Currently, 1,600 on-site workers are preparing for the launch of the first model off the line, the new Ford Focus built for both the domestic Thailand market and export to regional countries such as Malaysia, Indonesia, the Philippines and Australia.

The Focus is built on Ford’s global C-plaform. Up to 10 different types of vehicles will be built on the same platform.

“The opening of this new, world-class facility is the latest example of our aggressive growth plan for this region, which represents Ford’s largest industrial expansion in half a century,” says Joe Hinrichs, president of Ford Asia/Pacific and Africa.

It is one of eight new Ford manufacturing facilities that will open by 2015 in Asia Pacific and Africa. “Ford Thailand Mfg. will allow us to meet the enormous growth in vehicle demand across this region in the coming years,” Hinrichs says.

Thailand, China and India are global production and export hubs for Ford.

The plant is Ford’s second in Thailand. The first, a joint venture with Mazda, is an AutoAlliance facility that builds Ranger pickup trucks and Fiesta subcompact cars as well as Mazda’s BT-50 pickup and Mazda2 and Mazda3 cars.

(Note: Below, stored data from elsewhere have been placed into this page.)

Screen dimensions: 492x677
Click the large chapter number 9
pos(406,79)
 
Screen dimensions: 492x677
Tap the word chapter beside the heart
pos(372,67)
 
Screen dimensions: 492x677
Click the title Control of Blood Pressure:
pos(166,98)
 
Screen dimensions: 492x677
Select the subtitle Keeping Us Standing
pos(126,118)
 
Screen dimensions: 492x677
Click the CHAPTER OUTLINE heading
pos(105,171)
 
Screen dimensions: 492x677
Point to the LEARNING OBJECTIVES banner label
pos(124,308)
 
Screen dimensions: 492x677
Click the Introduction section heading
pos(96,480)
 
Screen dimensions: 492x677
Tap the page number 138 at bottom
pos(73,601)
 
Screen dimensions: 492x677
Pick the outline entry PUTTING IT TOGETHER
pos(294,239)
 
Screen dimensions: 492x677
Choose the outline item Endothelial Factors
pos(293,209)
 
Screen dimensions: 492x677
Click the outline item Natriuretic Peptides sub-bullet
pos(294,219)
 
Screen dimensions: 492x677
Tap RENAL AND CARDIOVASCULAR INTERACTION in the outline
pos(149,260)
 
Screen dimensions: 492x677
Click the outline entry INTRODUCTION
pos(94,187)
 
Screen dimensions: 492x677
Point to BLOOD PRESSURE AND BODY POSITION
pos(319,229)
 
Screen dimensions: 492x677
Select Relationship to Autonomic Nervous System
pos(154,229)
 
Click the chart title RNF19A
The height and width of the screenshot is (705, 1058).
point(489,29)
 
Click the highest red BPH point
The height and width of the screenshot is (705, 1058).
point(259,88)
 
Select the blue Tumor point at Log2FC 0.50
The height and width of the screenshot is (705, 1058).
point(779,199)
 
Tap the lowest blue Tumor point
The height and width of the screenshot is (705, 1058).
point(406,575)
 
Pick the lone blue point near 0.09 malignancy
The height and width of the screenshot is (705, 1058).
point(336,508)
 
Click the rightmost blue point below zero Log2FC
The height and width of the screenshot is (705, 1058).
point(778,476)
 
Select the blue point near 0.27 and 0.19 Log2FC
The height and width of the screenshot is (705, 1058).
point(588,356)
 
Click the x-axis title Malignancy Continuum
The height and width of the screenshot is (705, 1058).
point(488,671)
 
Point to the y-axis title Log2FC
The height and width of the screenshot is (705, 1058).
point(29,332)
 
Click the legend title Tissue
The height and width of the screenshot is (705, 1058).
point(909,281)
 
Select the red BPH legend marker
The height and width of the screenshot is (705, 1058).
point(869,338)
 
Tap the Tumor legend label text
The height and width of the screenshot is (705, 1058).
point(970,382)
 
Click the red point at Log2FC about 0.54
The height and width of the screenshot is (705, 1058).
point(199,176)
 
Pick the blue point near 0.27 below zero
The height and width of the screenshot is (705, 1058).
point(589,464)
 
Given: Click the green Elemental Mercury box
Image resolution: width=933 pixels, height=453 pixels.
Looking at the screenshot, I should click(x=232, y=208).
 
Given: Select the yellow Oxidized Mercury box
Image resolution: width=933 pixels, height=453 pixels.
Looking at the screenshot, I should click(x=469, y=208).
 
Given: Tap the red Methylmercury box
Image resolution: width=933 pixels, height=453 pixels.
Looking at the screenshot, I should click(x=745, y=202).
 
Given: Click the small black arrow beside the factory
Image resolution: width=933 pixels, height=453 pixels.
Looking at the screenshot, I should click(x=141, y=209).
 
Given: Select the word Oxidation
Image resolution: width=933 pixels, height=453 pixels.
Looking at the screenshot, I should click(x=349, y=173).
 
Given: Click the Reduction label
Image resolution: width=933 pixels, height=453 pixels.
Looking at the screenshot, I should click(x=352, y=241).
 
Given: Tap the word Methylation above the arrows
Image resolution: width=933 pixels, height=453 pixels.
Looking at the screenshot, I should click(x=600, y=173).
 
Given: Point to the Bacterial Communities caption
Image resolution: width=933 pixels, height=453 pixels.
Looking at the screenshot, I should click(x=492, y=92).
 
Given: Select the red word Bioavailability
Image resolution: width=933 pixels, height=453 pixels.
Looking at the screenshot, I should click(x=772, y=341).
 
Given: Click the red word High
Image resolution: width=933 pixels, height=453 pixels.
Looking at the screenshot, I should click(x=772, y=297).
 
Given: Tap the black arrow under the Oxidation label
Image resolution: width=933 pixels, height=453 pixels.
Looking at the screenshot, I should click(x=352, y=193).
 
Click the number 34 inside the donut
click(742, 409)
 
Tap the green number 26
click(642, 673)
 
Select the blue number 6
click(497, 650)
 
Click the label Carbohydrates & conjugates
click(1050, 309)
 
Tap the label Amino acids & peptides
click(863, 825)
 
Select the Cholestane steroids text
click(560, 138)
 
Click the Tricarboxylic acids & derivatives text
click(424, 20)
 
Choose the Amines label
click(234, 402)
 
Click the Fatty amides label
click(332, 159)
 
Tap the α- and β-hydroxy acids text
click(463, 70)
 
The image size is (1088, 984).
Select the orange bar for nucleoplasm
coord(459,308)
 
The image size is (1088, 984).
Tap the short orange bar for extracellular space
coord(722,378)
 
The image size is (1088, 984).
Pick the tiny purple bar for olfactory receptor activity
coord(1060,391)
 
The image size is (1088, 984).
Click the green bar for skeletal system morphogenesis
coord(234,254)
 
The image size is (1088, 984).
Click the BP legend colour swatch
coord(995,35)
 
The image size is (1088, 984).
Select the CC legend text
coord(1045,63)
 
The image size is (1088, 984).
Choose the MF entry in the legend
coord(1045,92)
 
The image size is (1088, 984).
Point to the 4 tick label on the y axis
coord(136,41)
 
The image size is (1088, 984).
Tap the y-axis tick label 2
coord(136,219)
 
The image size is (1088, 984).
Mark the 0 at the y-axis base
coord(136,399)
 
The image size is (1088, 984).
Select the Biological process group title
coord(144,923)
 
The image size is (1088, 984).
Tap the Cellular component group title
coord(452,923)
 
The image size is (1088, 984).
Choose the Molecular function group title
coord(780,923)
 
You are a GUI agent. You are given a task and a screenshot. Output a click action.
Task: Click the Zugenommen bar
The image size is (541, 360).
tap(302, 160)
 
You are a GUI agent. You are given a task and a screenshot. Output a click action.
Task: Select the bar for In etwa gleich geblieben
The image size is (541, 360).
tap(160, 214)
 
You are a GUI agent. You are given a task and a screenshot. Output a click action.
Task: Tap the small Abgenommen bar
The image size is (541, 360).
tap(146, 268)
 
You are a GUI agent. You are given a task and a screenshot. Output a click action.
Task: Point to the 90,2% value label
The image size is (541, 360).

The new factory is designed for maximum flexibility and eventually will be capable of producing six different vehicles simultaneously.             

“This is a beautiful plant, says Negus, noting, among other things, its airiness, cleanliness and openness. “I grew up in plants where parts next to the line were stacked up so high you couldn’t see past them.”

That is no longer the case because of modern just-in-time inventory and so-called kitting, he says. “You don’t have stacked parts, you have kits.”

Those are boxes containing four or five parts that are presorted in a warehouse. The assembled kits are coded to coincide with particular vehicles under assembly.

“It promotes quality because it allows the operator to focus on putting a part on right, rather than focus on what right part to pick from a stack of them,” Negus says.       

A native of Australia, he is an electrical engineer who previously supervised the construction and opening of Ford plants in China and the U.K. “I’m really proud of this facility,” he says.

It is satisfying to build an auto plant, Negus tells WardsAuto. “But it really gets exciting when we start making cars here.”